Often, we deceive ourselves into thinking that we only have to obey God in our lives if the others around us are meeting our “needs” (actually, desires). We allow the world’s psychology to subtly sneak in to our thinking: I can’t honor my husband because he won’t ____ (you fill in the blank.) I can’t love that person after what they did to me. We justify our disobedience by their disobedience. 

Christian friend, that is not how this life is supposed to work. That’s a broken system. Not what God called us to.

I am expected to obey God independently of other people's responses or understanding of me. We all are.
This first post in this series is more of a foundation.
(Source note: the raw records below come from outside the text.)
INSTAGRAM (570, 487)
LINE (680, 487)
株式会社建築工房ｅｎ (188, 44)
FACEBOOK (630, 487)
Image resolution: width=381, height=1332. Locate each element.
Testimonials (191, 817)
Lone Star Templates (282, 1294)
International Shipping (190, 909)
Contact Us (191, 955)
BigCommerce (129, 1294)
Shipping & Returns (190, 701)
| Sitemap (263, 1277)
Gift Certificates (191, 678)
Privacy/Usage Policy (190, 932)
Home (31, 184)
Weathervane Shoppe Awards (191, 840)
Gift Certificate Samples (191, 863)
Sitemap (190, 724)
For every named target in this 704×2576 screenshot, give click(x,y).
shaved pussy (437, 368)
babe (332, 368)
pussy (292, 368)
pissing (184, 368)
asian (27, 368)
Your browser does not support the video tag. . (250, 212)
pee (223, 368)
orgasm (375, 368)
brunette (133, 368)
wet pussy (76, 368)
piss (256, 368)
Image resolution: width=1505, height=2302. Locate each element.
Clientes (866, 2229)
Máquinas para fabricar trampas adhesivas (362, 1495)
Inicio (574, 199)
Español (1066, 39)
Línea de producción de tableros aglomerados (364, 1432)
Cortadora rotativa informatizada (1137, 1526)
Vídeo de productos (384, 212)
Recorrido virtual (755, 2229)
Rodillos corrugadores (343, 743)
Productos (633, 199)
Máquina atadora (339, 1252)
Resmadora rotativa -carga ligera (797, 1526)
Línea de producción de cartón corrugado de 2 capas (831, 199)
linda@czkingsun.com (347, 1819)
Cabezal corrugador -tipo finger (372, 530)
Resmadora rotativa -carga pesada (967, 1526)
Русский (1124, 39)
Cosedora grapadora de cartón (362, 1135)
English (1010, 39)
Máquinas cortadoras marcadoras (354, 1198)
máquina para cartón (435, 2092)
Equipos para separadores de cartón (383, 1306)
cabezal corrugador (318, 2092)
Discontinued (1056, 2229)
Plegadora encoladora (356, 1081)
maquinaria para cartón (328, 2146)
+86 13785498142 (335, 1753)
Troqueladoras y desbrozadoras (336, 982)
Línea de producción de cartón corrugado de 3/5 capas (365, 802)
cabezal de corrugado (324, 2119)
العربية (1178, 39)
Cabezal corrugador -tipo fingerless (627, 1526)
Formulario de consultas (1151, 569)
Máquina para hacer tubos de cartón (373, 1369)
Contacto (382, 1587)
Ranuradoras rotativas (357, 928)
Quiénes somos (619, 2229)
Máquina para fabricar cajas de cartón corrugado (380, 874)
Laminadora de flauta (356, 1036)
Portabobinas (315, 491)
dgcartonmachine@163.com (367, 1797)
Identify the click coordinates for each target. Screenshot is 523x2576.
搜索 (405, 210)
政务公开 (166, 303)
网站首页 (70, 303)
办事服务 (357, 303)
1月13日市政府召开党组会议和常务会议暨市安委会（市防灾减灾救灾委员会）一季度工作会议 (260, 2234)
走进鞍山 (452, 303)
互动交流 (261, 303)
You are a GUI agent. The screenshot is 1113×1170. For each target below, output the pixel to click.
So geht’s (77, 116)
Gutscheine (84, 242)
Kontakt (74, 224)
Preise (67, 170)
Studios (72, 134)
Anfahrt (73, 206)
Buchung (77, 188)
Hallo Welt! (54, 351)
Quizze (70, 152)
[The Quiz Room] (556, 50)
I felt like I needed to explain this before I moved on to share my own emotions. I would never want any of you to get the wrong impression about my purposes for writing. I can still "feel loved" by you even if you do not know anything about adoption. So please do not misunderstand my post. 

We can encourage one another regardless of if we understand exactly what the other is going through. 

My main reason for being this open in regards to our adoption is simple: I want other people to consider adoption. You are probably reading this either because you are intrigued by adoption or maybe just because you know and love me. Either way, I want to pull back the mysterious cover from adoption. I want to dispel the common doubts-you know the ones. You've heard them before, or perhaps you've even thought them yourself. 

     -Adoption is only for people who cannot otherwise naturally have children.
     -Adoption is really expensive, so it must only be for "rich" families.
     -Orphaned children are better off on their own anyways, staying in their native countries.
     -The command in the Bible that tells all Christians to care for orphans isn't really talking about me.
    -There's so much corruption in the international adoption world, we should just stay away. After all, I don't want to have any part in unethical means. So I'll just do nothing.
    -I don’t think I could ever really love a child that’s not my own blood. 

I want to use the truth to help you rid your mind of some of these untruths. I want you to make your decision as to whether or not you should adopt based on this question: Is God directing our family to adopt or not?

After all, that is how we, as Christians, claim to make all our decisions, right? So let's be realistic and truthful about our thinking. Let's allow God to direct us to accomplish whatever He calls us to. 

That all being said, I intend to paint a picture of the adoption journey that is realistic. It won't do any of us any good if I make it sound like a bed of roses. That wouldn't be true either.

So here I share what's going on in my heart from day to day during this waiting journey. Raw. Realistic. True.